Thermal performance of polymer gyroid heat exchangers combined with phase change materials as a latent heat thermal energy storage system: An experimental investigation

Abstract

Latent heat thermal energy storage (LHTES) systems utilizing phase-change materials (PCMs) in conjunction with heat exchangers (HXs) have been widely investigated for efficient thermal energy utilization. This study experimentally evaluated the heat transfer performance and pressure loss of a PCM-based gyroid HX fabricated using a polymer 3D printer. Initially, the study compared the phase change time, heat storage and release characteristics, and pressure drop of the gyroid HX with those of a conventional shell-and-tube HX (S&T HX). The results demonstrate that the gyroid HX achieved up to 20 % shorter thermal charge and discharge times than the S&T HX, which is attributed to a higher heat transfer rate.

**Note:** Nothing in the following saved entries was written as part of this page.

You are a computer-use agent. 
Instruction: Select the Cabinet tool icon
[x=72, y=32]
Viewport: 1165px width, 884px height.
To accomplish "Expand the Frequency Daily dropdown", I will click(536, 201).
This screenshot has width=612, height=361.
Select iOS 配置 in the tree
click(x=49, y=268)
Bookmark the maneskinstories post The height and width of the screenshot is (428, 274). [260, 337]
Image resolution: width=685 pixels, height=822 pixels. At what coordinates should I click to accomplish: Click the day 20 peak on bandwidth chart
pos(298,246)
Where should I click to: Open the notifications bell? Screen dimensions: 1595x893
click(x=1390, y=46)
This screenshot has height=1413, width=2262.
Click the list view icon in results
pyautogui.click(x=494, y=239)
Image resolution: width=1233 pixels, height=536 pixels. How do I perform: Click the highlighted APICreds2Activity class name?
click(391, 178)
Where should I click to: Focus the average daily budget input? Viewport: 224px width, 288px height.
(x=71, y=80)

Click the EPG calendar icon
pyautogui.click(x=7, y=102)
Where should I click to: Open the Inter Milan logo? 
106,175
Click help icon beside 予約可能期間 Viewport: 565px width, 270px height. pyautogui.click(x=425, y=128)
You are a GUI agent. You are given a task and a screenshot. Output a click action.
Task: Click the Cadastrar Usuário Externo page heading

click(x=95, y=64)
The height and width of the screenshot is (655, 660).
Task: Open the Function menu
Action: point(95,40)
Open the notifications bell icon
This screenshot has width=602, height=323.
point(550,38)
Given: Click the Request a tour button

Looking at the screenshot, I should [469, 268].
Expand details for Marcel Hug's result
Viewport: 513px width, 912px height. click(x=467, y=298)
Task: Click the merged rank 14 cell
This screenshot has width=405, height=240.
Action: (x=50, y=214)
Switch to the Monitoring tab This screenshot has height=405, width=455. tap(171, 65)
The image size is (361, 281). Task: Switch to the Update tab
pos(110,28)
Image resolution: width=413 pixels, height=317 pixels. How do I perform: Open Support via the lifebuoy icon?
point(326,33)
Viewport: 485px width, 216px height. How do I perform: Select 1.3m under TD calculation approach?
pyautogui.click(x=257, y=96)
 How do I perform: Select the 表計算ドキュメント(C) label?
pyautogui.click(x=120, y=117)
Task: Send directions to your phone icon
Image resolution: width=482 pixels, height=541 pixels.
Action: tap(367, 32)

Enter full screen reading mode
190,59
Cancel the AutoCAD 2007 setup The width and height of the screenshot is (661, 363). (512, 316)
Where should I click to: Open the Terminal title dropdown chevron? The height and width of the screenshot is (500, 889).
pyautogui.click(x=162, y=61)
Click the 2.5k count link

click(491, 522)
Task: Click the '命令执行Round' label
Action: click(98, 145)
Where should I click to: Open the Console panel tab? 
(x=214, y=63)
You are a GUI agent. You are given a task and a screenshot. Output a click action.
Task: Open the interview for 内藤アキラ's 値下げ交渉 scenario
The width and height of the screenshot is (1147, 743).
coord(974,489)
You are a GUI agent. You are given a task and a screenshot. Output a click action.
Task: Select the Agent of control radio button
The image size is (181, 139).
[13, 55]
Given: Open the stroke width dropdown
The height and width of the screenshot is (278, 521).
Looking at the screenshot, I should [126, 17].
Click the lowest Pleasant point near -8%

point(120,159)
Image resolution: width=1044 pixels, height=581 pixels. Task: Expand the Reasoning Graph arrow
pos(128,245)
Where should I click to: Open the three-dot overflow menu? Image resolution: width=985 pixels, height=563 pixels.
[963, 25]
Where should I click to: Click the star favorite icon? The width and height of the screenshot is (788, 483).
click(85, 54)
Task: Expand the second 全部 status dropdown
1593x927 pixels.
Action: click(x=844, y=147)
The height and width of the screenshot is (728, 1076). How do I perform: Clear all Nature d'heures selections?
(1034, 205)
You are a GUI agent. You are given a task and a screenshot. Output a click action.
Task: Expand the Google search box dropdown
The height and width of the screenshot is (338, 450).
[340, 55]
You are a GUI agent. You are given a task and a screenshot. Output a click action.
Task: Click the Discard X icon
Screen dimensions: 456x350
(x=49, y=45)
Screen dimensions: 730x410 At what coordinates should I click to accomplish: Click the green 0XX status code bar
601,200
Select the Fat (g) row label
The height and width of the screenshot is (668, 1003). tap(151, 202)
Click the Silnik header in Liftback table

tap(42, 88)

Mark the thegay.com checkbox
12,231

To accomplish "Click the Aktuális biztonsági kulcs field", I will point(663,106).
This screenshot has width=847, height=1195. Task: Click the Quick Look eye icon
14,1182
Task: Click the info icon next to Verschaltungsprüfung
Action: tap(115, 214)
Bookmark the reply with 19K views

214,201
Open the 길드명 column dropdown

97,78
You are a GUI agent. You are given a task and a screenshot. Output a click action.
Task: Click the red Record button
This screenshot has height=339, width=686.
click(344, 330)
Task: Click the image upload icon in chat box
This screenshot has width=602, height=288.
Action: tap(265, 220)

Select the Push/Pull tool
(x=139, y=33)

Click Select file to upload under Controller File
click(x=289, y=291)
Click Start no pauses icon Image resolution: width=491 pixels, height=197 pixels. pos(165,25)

Additionally, the measured pressure drop of the gyroid HX was up to 44 % lower than that of the S&T HX. Consequently, considering both the heat transfer rate and pressure drop, the gyroid HX showed an average improvement of 57 % and 31 % in the overall enhancement factor during charging and discharging, respectively, compared to the S&T HX. Further, metal gyroid HXs fabricated from steel and aluminum using metal 3D printing were experimentally compared with the polymer gyroid HX. Despite the polymer thermal conductivity being only 1/90 and 1/790 that of steel and aluminum, respectively, the heat transfer rate per unit mass of the polymer gyroid HX was 1.7 times that of the steel gyroid HX and approximately half that of the aluminum gyroid HX. This finding suggests that the polymer gyroid HX is suitable for LHTES applications where lightweight characteristics are crucial.